Zmień „Albania” na „Estonia” w wierszach od tego, który zawiera „Where should I”, aż do końca rekordów, pozostawiając całą resztę bez zmian. Przytocz te wiersze ponownie, pomijając w odpowiedzi obrazy.

→ **Dane do zadania**:

────────

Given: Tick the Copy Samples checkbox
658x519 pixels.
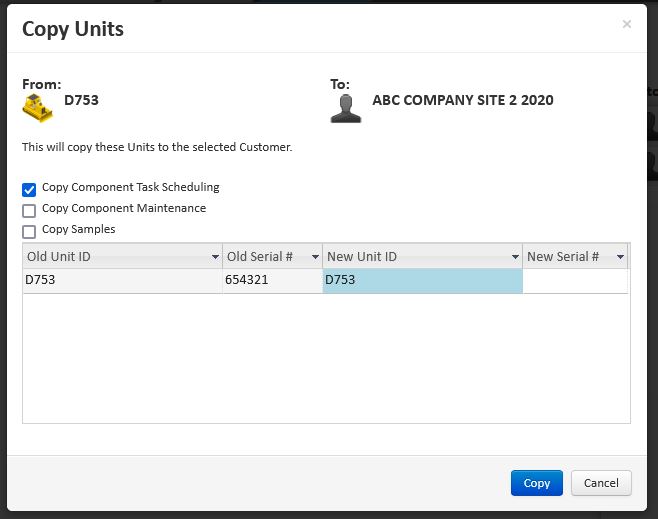Looking at the screenshot, I should click(29, 231).
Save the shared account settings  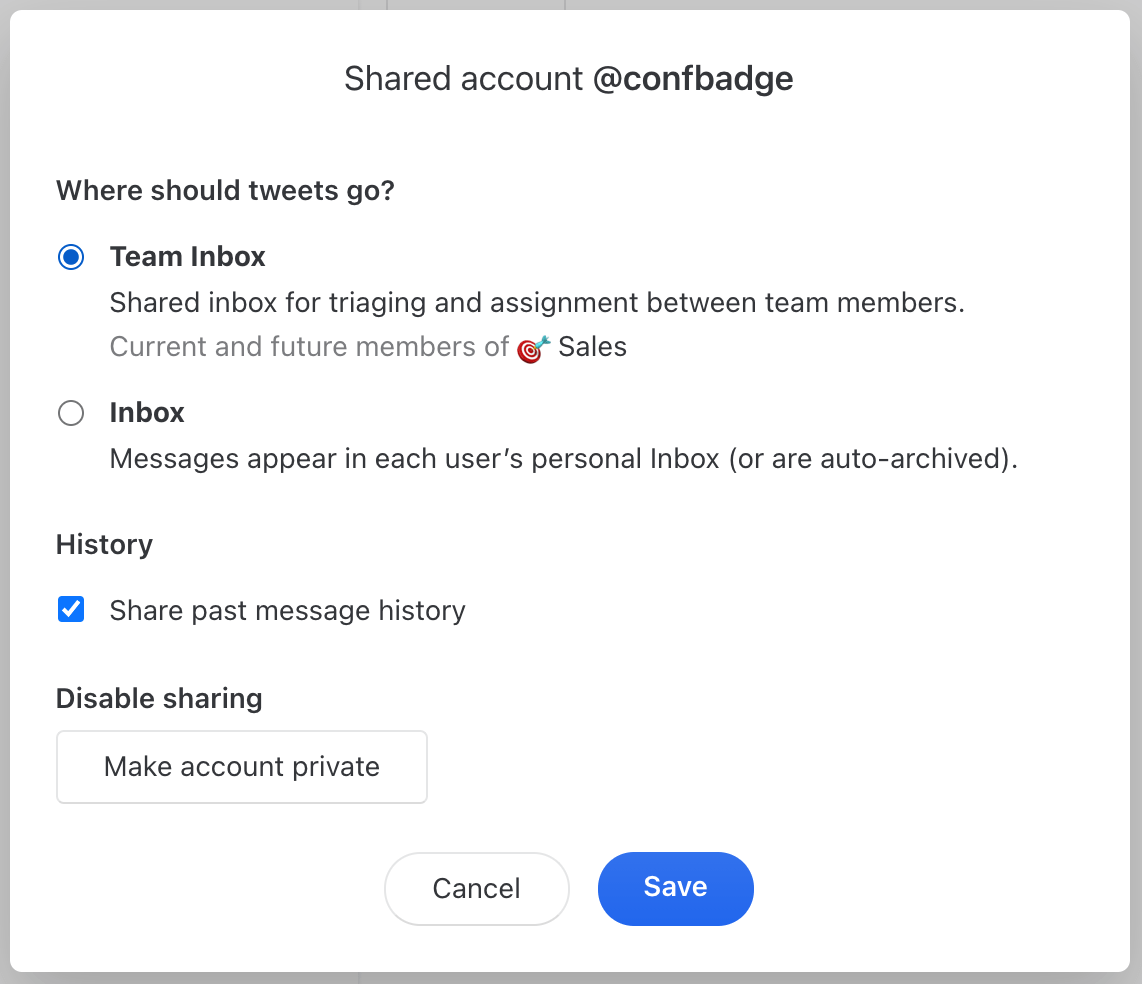click(x=675, y=888)
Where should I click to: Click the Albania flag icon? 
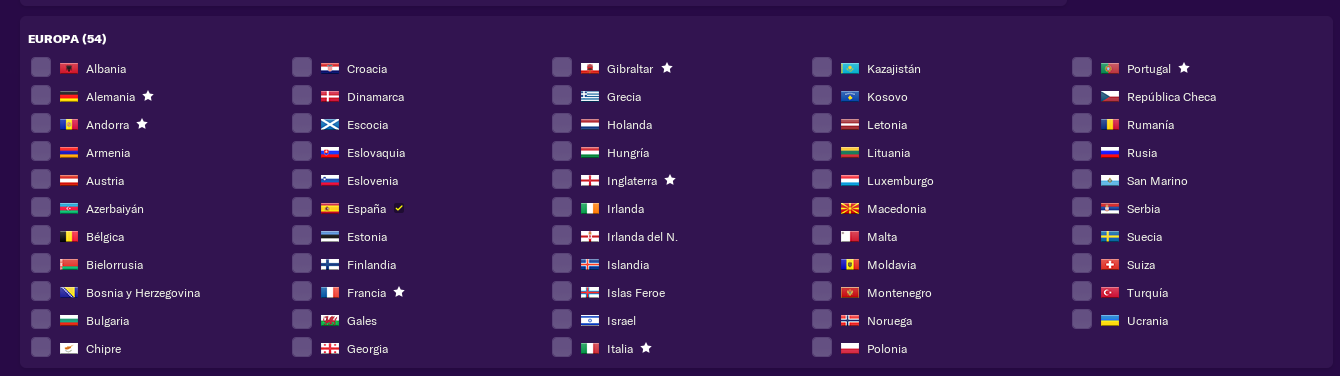(x=69, y=68)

────────

→ **Rozwiązanie**:
Where should I click to: Click the Estonia flag icon? 
(x=69, y=68)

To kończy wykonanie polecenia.